Menabur untuk Menuai

K. Tatik Wardayati

Editor

Menabur untuk Menuai
Menabur untuk Menuai

Intisari-Online.com – Alkisah, ada sebuah rumah yang paling indah di kota, dan orang sangat menyukai rumah itu. Banyak orang bersiap untuk membeli dengan harga berlipat untuk rumah itu, tapi pemiliknya selalu tidak pernah setuju untuk harga yang ditawarkan dan sekarang, rumah itu terbakar di depan matanya!

Ribuan orang telah berkumpul, tetapi tidak ada yang bisa dilakukan, api telah menyebar begitu jauh meski begitu banyak orang mencoba untuk memadamkannya. Alhasil rumah itu tidak terselamatkan. Pria itu menjadi sangat sedih.

Anaknya datang berjalan menghampiri pria itu dan membisikkan sesuatu di telinganya, “Jangan khawatir, saya telah menjualnya kemarin dengan harga yang sangat bagus, tiga kali lipat! Tawaran itu begitu baik sampai saya tidak bisa menunggu Bapak. Maafkan saya.”

Ayahnya berkata, “Terima kasih Tuhan, itu bukan miliki kita sekarang!” Kemudian pria itu santai dan menjadi pengamat seperti seribu orang lainnya.

Bayangkan! Ini adalah rumah yang sama, apinya, semuanya sama, tapi sekarang ia tidak peduli. Bahkan mulai menikmati sama seperti orang lain di keramaian.

Kemudian anaknya yang kedua datang berlari dan ia berkata kepada ayahnya, “Apa yang Ayah lakukan? Tersenyum saat rumah terbakar?”
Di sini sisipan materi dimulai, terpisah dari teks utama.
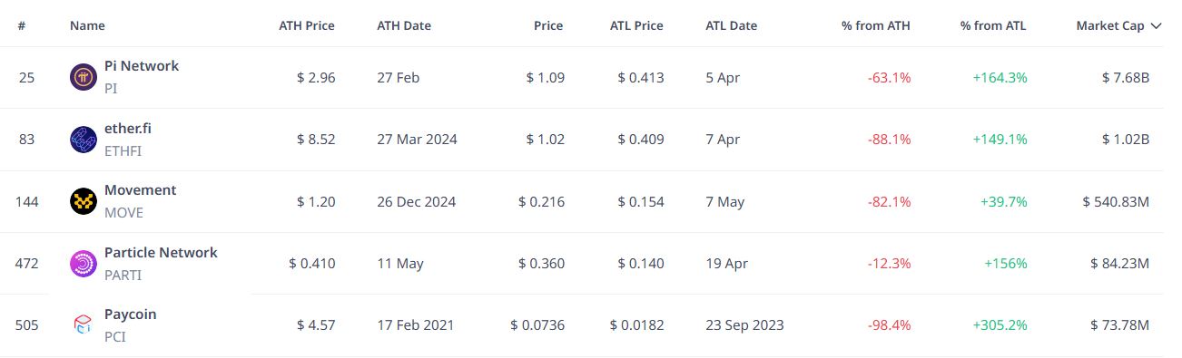Sort by the % from ATH header
The height and width of the screenshot is (358, 1182).
[876, 25]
Ayahnya berkata, “Apakah kamu tidak tahu, saudaramu telah menjualnya.”

Anaknya yang kedua berkata lagi, “Kami baru mengambil uang mukanya, belum terselesaikan sepenuhnya. Saya rahu sekarang apakah orang itu akan membelinya sekarang.”
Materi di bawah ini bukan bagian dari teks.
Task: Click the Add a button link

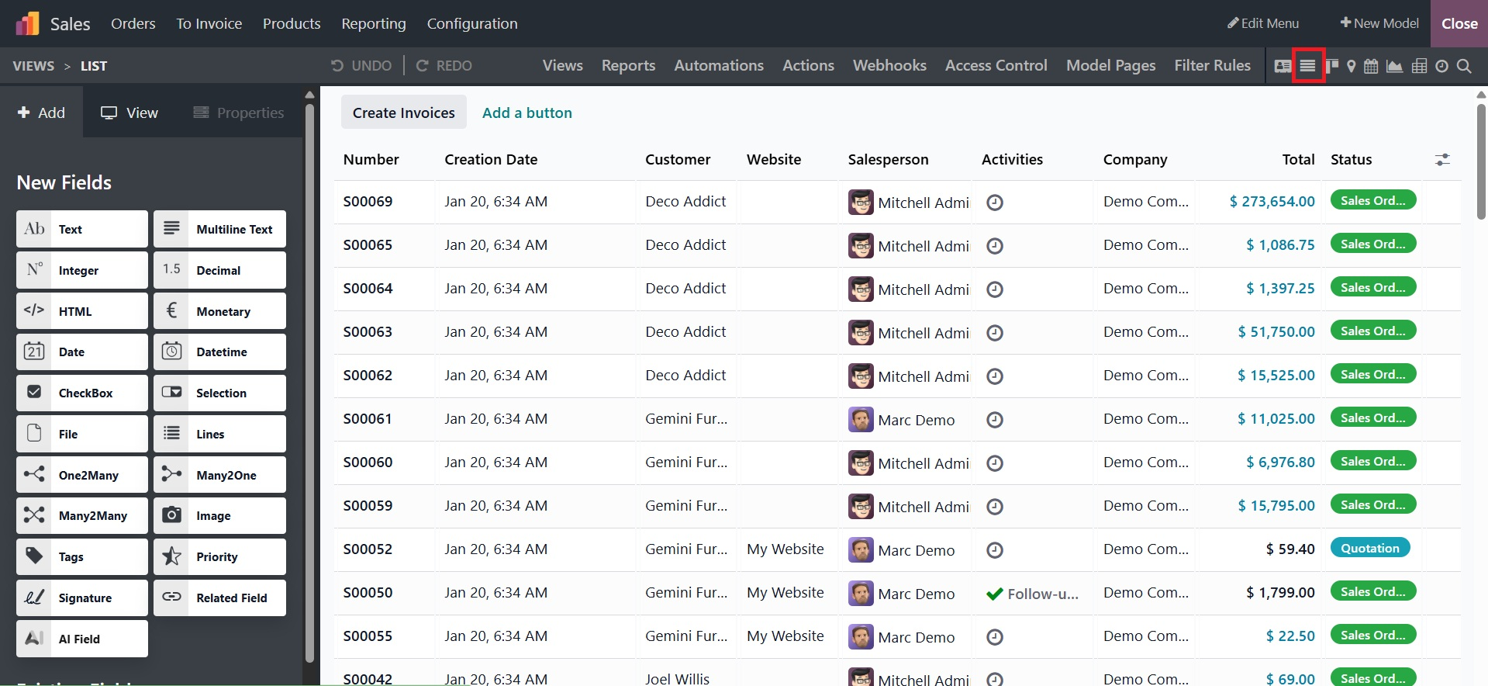Action: (x=527, y=113)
Sekali lagi, semuanya berubah!

Air mata yang tadi menghilang, kini kembali ke mata sang ayah. Senyumnya tidak lagi terlihat, jantungnya berdetak cepat.

Kemudian anak ketiga datang, dan katanya, “Tadi ada seorang laki-laki yang datang menyampaikan pesan. Katanya, tidak peduli apakah rumah itu terbakar atau tidak, itu milik saya. Dan saya akan membayar harga yang telah disepakai. Anda atau saya tidak akan pernah tahu bahwa rumah akan terbakar.”

Sekali lagi sukacita menghampiri keluarga itu. Dan kemudian mereka kembali memandangi rumah mereka yang telah menjadi abu.

Sebenarnya, tidak ada yang berubah. Hanya perasaan bahwa “Saya adalah pemilik! Saya bukan pemilik rumah!” yang membuat seluruh perbedaan.

Sebagian besar pengalaman bukan milik kita tapi dari orangtua, guru, teman, buku-buku, film, televisi, surat kabar. Kita hitung berapa banyak pengalaman kita sendiri, dan kita akan terkejut bahwa tidak satu pun pikiran adalah kita sendiri. Semua berasal dari sumber-sumber lain, semua dipinjam, atau dibuang oleh orang lain, tapi tidak ada yang milik kita.

Menabur pikiran, maka kita akan menuai tindakan. Menabur tindakan, maka kita akan menuai kebiasaan. Menabur kebiasaan, maka kita akan menuai karakter. Menabur karakter, maka kita akan menuai nasib.